In Chapter 3, you’ll learn about other special void uses.

Arrays

Arrays are sequences of identically typed variables. Array types include the contained type and the number of contained elements. You weave this information together in the declaration syntax: the element type precedes square brackets enclosing the array’s size.

For example, the following line declares an array of 100 int objects:

int my_array[100];

Array Initialization

There’s a shortcut for initializing arrays with values using braces:

int array[] = { 1, 2, 3, 4 };

You can omit the length of the array because it can be inferred from the number of elements in the braces at compile time.

Accessing Array Elements

You access array elements by using square brackets to enclose the desired index. Array indexing is zero based in C++, so the first element is at index 0, the tenth element is at index 9, and so on. Listing 2-9 illustrates reading and writing array elements.

#include <cstdio>

int main() {
  int arr[] = { 1, 2, 3, 4 }; ➊
  printf("The third element is %d.
", arr[2]➋);
  arr[2] = 100; ➌
  printf("The third element is %d.
", arr[2]➍);
}
--------------------------------------------------------------------------
The third element is 3. ➋
The third element is 100. ➍

Listing 2-9: A program that indexes into an array

This code declares a four-element array named arr containing the elements 1, 2, 3, and 4 ➊. On the next line ➋, it prints the third element. It then assigns the third element to 100 ➌, so when it reprints the third element ➍, the value is 100.

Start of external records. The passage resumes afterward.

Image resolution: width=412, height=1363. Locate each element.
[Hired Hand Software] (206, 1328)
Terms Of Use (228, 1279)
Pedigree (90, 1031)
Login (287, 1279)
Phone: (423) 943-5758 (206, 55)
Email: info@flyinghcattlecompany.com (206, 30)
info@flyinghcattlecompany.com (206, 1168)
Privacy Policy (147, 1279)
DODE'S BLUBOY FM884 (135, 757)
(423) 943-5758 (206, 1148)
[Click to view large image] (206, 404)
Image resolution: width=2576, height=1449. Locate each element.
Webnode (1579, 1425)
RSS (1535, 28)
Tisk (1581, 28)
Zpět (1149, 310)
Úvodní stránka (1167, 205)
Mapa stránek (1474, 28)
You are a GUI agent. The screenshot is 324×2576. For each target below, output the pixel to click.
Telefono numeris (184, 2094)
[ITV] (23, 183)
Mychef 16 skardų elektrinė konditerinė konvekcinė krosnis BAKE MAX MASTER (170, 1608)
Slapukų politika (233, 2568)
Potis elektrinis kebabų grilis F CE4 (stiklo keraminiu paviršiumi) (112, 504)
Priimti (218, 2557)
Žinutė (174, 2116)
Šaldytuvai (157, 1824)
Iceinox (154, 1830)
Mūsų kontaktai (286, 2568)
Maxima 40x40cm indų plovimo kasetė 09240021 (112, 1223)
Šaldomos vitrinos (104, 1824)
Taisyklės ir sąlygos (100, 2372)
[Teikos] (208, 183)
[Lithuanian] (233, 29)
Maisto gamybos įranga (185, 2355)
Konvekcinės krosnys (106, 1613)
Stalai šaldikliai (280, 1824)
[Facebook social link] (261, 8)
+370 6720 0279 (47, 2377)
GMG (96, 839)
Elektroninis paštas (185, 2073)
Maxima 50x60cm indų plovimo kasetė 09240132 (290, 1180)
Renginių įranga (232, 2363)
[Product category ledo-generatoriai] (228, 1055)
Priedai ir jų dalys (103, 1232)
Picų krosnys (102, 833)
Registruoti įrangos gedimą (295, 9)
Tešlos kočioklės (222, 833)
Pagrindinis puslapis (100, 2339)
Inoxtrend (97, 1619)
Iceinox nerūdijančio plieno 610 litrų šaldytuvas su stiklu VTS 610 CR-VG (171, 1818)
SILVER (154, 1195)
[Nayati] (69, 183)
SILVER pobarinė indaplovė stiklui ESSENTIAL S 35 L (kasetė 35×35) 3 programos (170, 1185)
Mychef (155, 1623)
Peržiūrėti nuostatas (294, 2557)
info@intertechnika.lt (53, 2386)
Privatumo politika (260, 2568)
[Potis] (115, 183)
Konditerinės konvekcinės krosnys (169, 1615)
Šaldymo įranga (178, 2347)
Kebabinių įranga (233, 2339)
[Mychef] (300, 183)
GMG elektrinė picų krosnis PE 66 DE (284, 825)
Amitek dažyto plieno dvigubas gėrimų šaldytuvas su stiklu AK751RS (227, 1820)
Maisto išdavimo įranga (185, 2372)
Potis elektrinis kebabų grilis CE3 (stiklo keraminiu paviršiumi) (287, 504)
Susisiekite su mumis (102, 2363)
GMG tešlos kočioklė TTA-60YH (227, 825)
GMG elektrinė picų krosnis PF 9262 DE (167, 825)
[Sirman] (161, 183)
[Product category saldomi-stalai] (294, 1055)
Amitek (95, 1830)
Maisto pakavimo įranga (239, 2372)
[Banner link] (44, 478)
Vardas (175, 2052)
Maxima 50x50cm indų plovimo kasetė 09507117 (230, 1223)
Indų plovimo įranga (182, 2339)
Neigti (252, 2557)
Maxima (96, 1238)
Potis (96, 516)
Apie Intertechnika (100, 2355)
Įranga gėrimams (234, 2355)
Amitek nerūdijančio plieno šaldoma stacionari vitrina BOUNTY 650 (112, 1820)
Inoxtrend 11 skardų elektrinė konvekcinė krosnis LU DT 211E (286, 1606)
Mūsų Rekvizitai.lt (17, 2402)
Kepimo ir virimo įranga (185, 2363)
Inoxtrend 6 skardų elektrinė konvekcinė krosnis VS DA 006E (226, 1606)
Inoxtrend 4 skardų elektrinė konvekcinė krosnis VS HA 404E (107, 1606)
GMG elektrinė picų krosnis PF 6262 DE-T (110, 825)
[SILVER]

A Nickel Tour of for Loops

A for loop lets you repeat (or iterate) the execution of a statement a specified number of times. You can stipulate a starting point and other conditions. The init statement executes before the first iteration executes, so you can initialize variables used in the for loop. The conditional is an expression that is evaluated before each iteration. If it evaluates to true, iteration proceeds. If false, the for loop terminates. The iteration statement executes after each iteration, which is useful in situations where you must increment a variable to cover a range of values. The for loop syntax is as follows:

for(init-statement; conditional; iteration-statement) {
  --snip--
}

For example, Listing 2-10 shows you how to use a for loop to find the maximum of an array.

#include <cstddef>
#include <cstdio>

int main() {
  unsigned long maximum = 0; ➊
  unsigned long values[] = { 10, 50, 20, 40, 0 }; ➋
  for(size_t i=0; i < 5; i++) { ➌
    if (values[i] > maximum➍) maximum = values[i]; ➎
  }
  printf("The maximum value is %lu", maximum); ➏
}
--------------------------------------------------------------------------
The maximum value is 50 ➏

Listing 2-10: Finding the maximum value contained in an array

You initialize maximum ➊ to the smallest value possible; here that’s 0 because it’s unsigned. Next, you initialize the array values ➋, which you iterate over using the for loop ➌. The iterator variable i ranges from 0 to 4 inclusive. Within the for loop, you access each element of values and check whether the element is greater than the current maximum ➍. If it is, you set maximum to that new value ➎. When the loop is complete, maximum will equal the greatest value in the array, which prints the value of maximum ➏.

NOTE

If you’ve programmed C or C++ before, you might be wondering why Listing 2-10 employs size_t instead of an int for the type of i. Consider that values could theoretically take up the maximum storage allowed. Although size_t is guaranteed to be able to index any value within it, int is not. In practice, it makes little difference, but technically size_t is correct.

The Range-Based for Loop

In Listing 2-10, you saw how to use the for loop at ➌ to iterate over the elements of the array. You can eliminate the iterator variable i by using a range-based for loop. For certain objects like arrays, for understands how to iterate over the range of values within an object. Here’s the syntax for a range-based for loop:

for(element-type➊ element-name➋ : array-name➌) {
  --snip--
}

You declare an iterator variable element-name ➋ with type element-type ➊. The element-type must match the types within the array you’re iterating over. This array is called array-name ➌.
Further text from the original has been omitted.